The DASH Diet (Dietary Approach to Stop Hypertension) was developed with the intent to help lower blood pressure without medication by the US National Institutes of Health. It is a plan that focuses on eating a balanced diet for good heart health. It is not a special eating plan, instead, it focuses on the simple whole foods.
DASH stands for Dietary Approach to Stop Hypertension. DASH diet has been clinically proven to reduce blood pressure within 2 weeks in individuals following the diet. It is not only known to help manage the blood pressure but is also designed for weight loss programs, helps to prevent heart diseases, stroke, diabetes and some forms of cancer.
Who should follow a DASH eating plan?
In fact, a DASH eating plan can be a part of any healthy eating plan. Not only, will it help lower blood pressure but it will offer additional heart health benefits including lowering LDL cholesterol and inflammation.
How does the DASH eating plan work?
The diet consists of foods that are low in sodium and consists of a variety of foods that are rich in nutrients like potassium, calcium and magnesium are known to help lower blood pressure. The diet is rich in fibre that again helps to lower blood pressure and knock off the extra pounds which will in-turn assist in lowering blood pressure.
What should you eat on a DASH eating plan?
- Grains like whole wheat, brown rice, barley, oats, quinoa are packed with nutrients like proteins, B vitamins and trace minerals, fiber and antioxidants which has been shown to reduce the risk of several diseases. However, processed grains lack most nutrients and should be avoided.
- Include fat-free or low-fat milk, yogurt, Greek yogurt, paneer in your diet instead of full-fat options. For those who are lactose intolerant, lactose-free milk and milk products are an option.
- Nuts like almonds, walnuts, pistachios, etc, beans, and seeds like the sunflower seeds, melon seeds, etc are a part of a healthy eating DASH diet. They are rich in dietary fiber protein, omega 3 fatty acids, vitamins and minerals like zinc and magnesium, etc. Although nuts contain the healthy fats, it would be wise to eat them in restricted amounts as they are high in calories. Also, avoid salted or honey roasted nuts for their high sodium and sugar content.

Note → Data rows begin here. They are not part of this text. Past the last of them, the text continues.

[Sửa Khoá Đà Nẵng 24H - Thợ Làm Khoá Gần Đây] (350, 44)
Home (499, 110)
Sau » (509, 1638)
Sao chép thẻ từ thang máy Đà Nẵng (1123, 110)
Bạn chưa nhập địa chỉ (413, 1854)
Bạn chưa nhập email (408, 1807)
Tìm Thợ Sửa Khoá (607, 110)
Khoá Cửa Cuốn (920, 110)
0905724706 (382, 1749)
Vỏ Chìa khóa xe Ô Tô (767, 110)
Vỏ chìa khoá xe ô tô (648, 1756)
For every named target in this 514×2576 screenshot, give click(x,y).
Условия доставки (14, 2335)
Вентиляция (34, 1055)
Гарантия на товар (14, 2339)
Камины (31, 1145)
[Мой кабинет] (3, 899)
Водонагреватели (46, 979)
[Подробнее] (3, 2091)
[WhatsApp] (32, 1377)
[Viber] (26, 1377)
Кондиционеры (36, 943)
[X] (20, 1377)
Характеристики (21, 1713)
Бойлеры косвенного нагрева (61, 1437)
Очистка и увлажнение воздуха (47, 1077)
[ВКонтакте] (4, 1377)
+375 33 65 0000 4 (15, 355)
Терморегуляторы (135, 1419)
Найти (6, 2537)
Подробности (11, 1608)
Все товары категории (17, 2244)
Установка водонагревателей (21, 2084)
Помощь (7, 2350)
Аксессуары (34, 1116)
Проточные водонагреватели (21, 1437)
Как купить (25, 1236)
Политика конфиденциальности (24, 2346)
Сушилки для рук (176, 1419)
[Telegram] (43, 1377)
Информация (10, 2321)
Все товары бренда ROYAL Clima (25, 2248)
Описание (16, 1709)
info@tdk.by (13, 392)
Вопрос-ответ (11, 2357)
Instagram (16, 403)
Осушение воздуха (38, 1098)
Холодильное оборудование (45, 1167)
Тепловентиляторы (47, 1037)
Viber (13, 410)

- Lean meat, egg, poultry and fish in moderation rather than meats with high saturated fat content. Processed meats such as bacon, ham, sausages, salami, etc contain a significant amount of sodium, hence restrict the intake. Occasional intake of red meat is permitted.
- Fruits and vegetables are naturally rich in potassium which plays an important role in lowering blood pressure. If you are one who is not fond of fruits and vegetables make the change gradually. Add an extra fruit or vegetable in the day in addition to what you are currently having a start. Prefer a whole fruit to juices. Unsweetened dried fruits like raisins, cranberries, dried figs, etc. are good travel choices. Make sure there is a vegetable at each meal.
- The diet should be low in saturated fats and total fats. A diet high in saturated fats increases the risk of heart disease and hypertension. Fats are important for the absorption of fat-soluble vitamins and help in building the body’s immune system. Use of oils like olive oil, rice bran oil, mustard oil should be promoted in each meal and trans fats which are commonly found in processed and fried food should be avoided.
To make this diet work even better here are some additional tips:-
- Reducing alcohol intake may help reduce blood pressure. Hence, keep the alcohol intake under check.
Aerobic exercise along with DASH diet works faster in lowering blood pressure.
- Read food labels to choose products that are lower in sodium.
- Stress can raise blood pressure even if the diet is healthy. Hence, stress management techniques like meditation, yoga, etc will help keep the blood pressure under check.
- Poor sleep increases blood pressure. So, 7-8 hours of sound sleep will help in keeping the blood pressure in control.
- If you are someone who smokes, then quitting it would help lower blood pressure.
- Take your medication as prescribed.
- Limit the salt intake to 1 teaspoon a day.
Making a lifestyle change is an effort. It is a long-term commitment which one has to make for good health. Making smaller changes will bring in faster results than making dramatic changes all at once and losing the commitment along the way. Before getting on to the DASH diet consult a nutritionist who can help you in chalking out an individual program for yourself. A nutritionist can help you not only with the DASH diet but also weight loss.